Most of these problems are the product of vast overpopulation, as our planet was not intended to sustain so many of us at the current levels of consumption. Most large corporations are only concerned with profits, the afterlife of products is an afterthought, if even a consideration. Many world leaders and CEO’s of corporations who produce these products treat the planet as single-use, as if the depletion of natural resources and the ensuing effects of climate change did not affect them, their children, or grandchildren. Lastly, we are creating an unprecedented amount of trash and plastic waste that is meant to be recycled but for the most part ends up in landfills or oceans.

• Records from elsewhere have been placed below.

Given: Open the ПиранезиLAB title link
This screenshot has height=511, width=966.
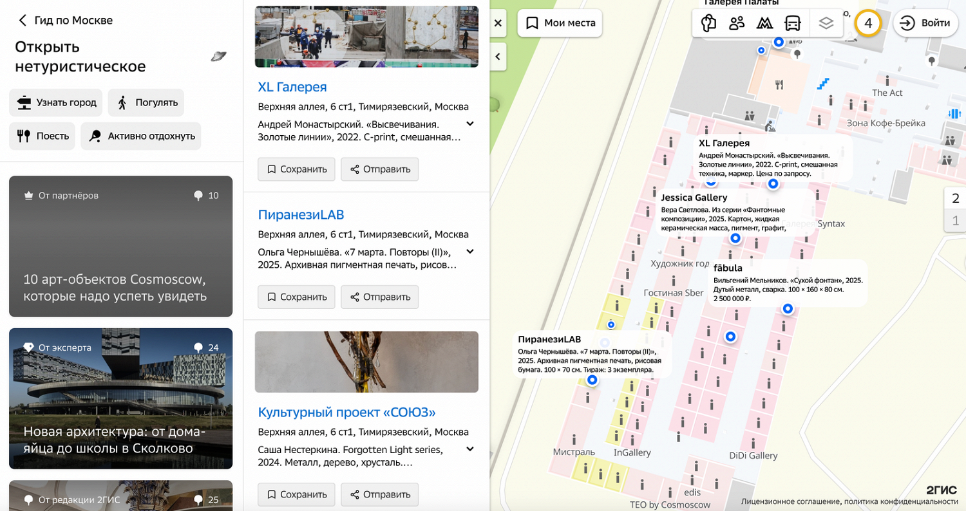Looking at the screenshot, I should pos(301,214).
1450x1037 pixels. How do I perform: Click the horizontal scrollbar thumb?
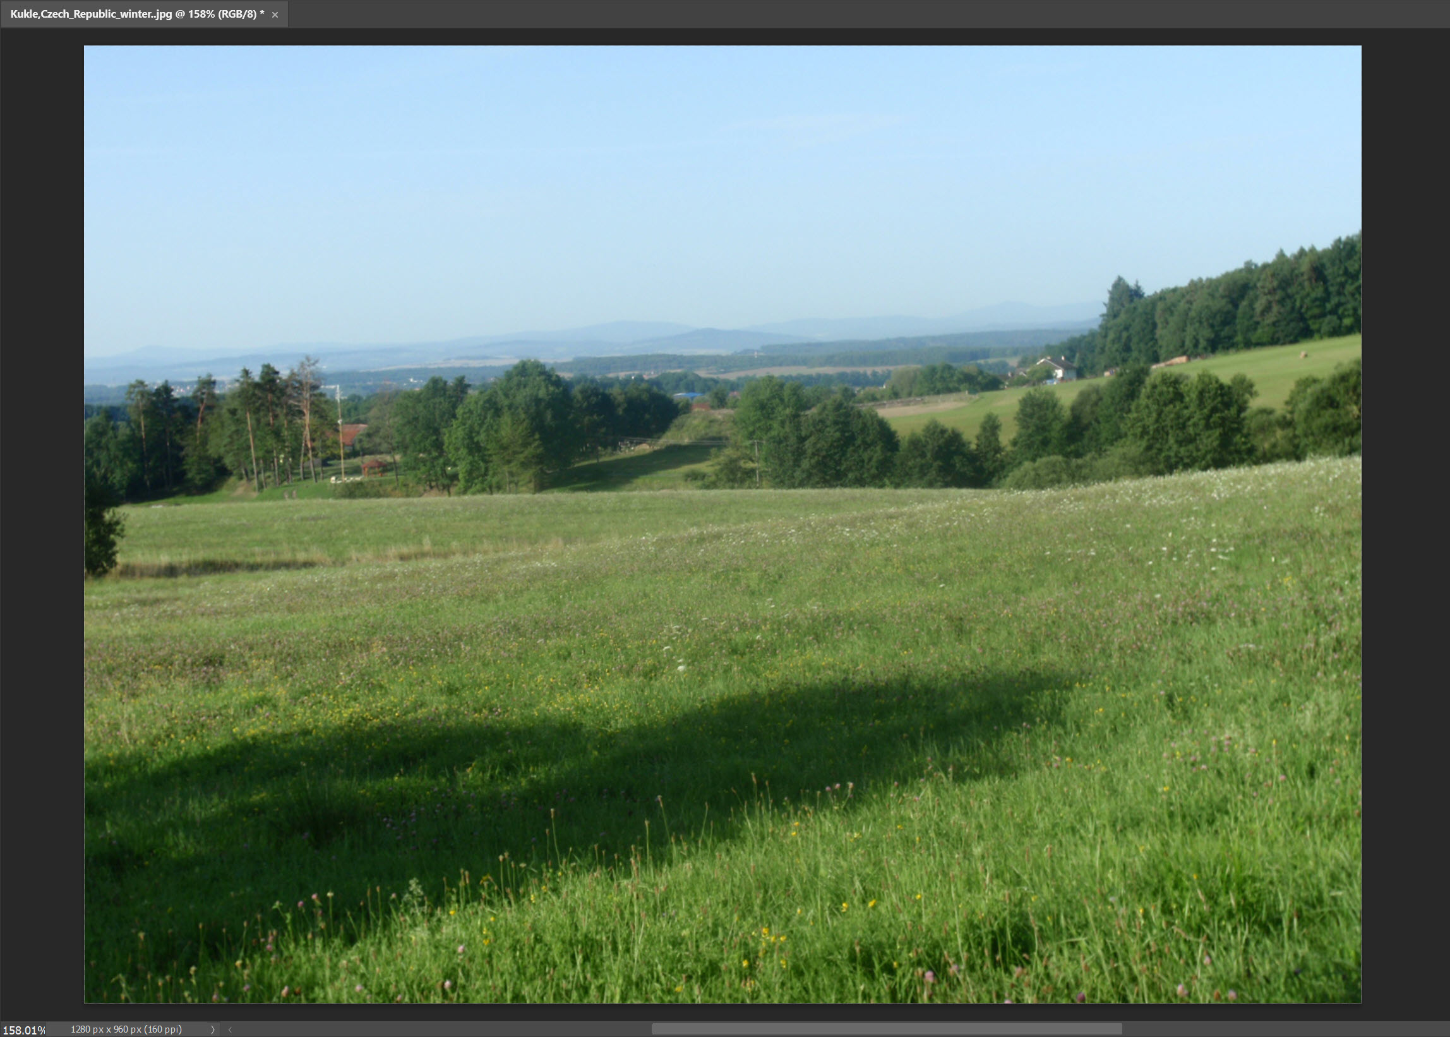(886, 1029)
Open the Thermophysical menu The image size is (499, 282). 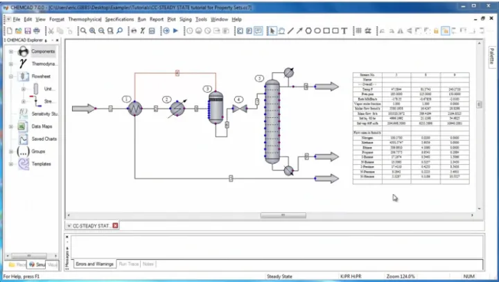coord(85,19)
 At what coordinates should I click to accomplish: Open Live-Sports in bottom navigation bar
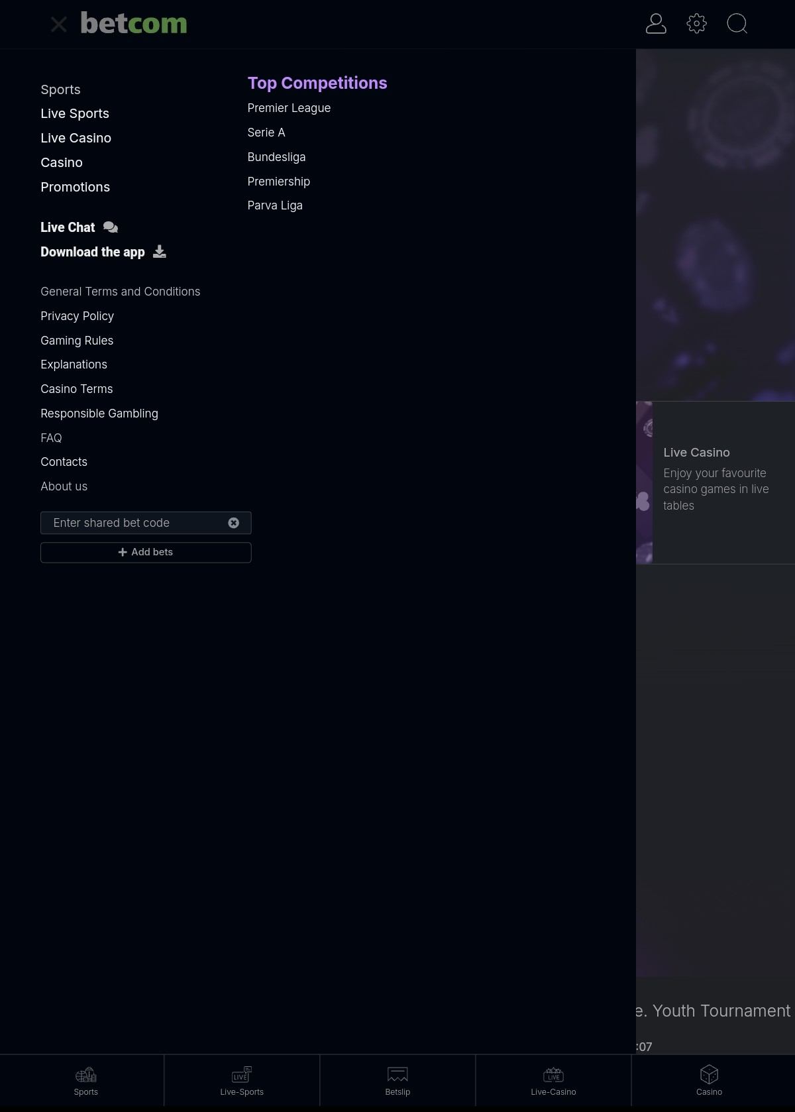[x=242, y=1081]
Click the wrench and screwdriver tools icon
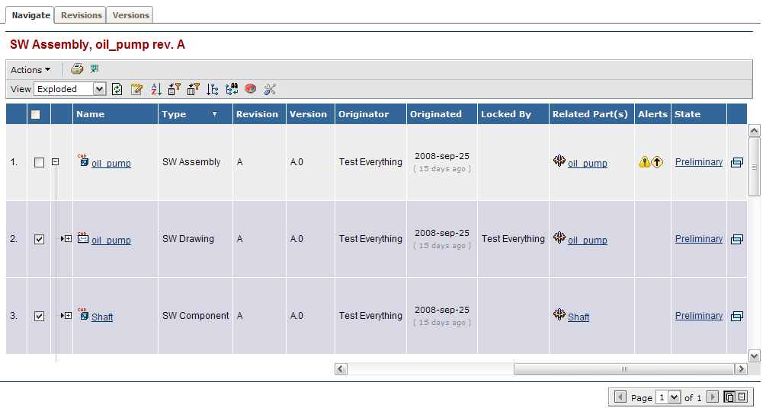This screenshot has height=411, width=766. coord(270,89)
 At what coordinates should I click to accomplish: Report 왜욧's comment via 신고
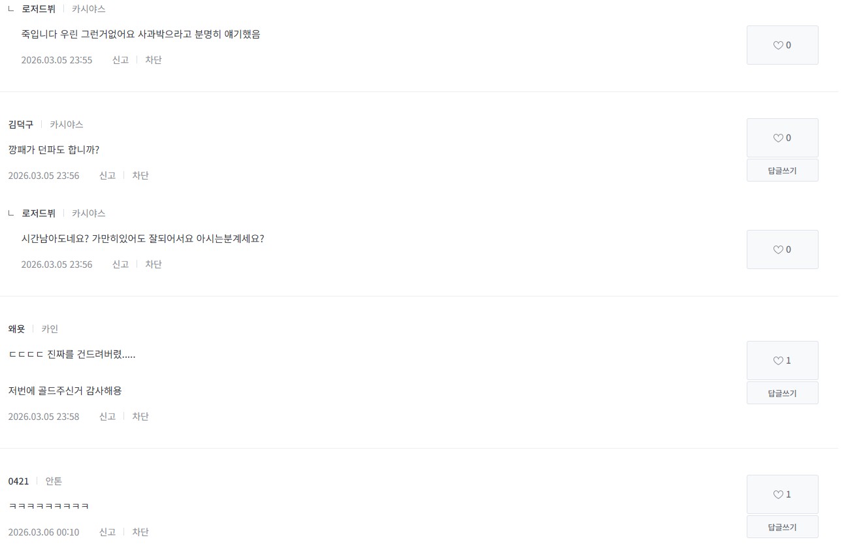click(x=107, y=416)
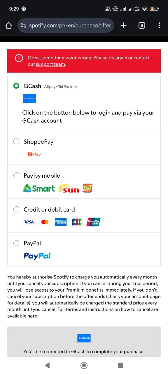The width and height of the screenshot is (168, 374).
Task: Open the cancellation terms 'here' link
Action: tap(32, 316)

As for myself, I feel asphyxiated, desperate and angered by the way humans are recklessly using the planet as if it were disposable. And, as much as I try to be sustainable, I consider myself very much part of the problem. The recent protests spurred by young activists around the globe have produced a fantastic surge of energy in terms of raising awareness for the state of the environment. However, in my opinion, it might well be too late.

I recently began a series of “Burial Projects” because I believe that it might be time for humans to acknowledge that we have been mis-programmed, and that we might not deserve to be on this planet for much longer. The universe has several times produced epidemics or events intended to decimate us…it eventually might succeed, or we may do so at our own hands. In the meantime, I believe it is important to do the best we can in terms of at least trying to be sustainable, and then, when the end comes let’s exit in grace, knowing that we attempted our best.

My current project “Death by Plastic” is only one tenuous gesture toward drawing attention to the bigger issues. It might be hard to notice the disappearance of species unless you are a scientist studying them, or to ascertain the rising level of oceans unless you live on an island in the Pacific. You can observe a glacier melting only at high-altitudes, and the fact that sand is swallowing your home only if you live in a desert biome. The proliferation of plastic is perhaps the one issue that all of us face on a daily basis.

I write this from a spectacular site in Southern Colorado where four canyons converge. It feels as if the planet were pristine, unpopulated, and unpolluted. I am battling the mass of information in my brain telling me things are not as peaceful and pristine as they appear here where nature is seemingly untouched. I am trying to believe that enough of us are willing to shift our patterns of consumerism, but in the end, is that possible?

And if the future proves me wrong, all the better.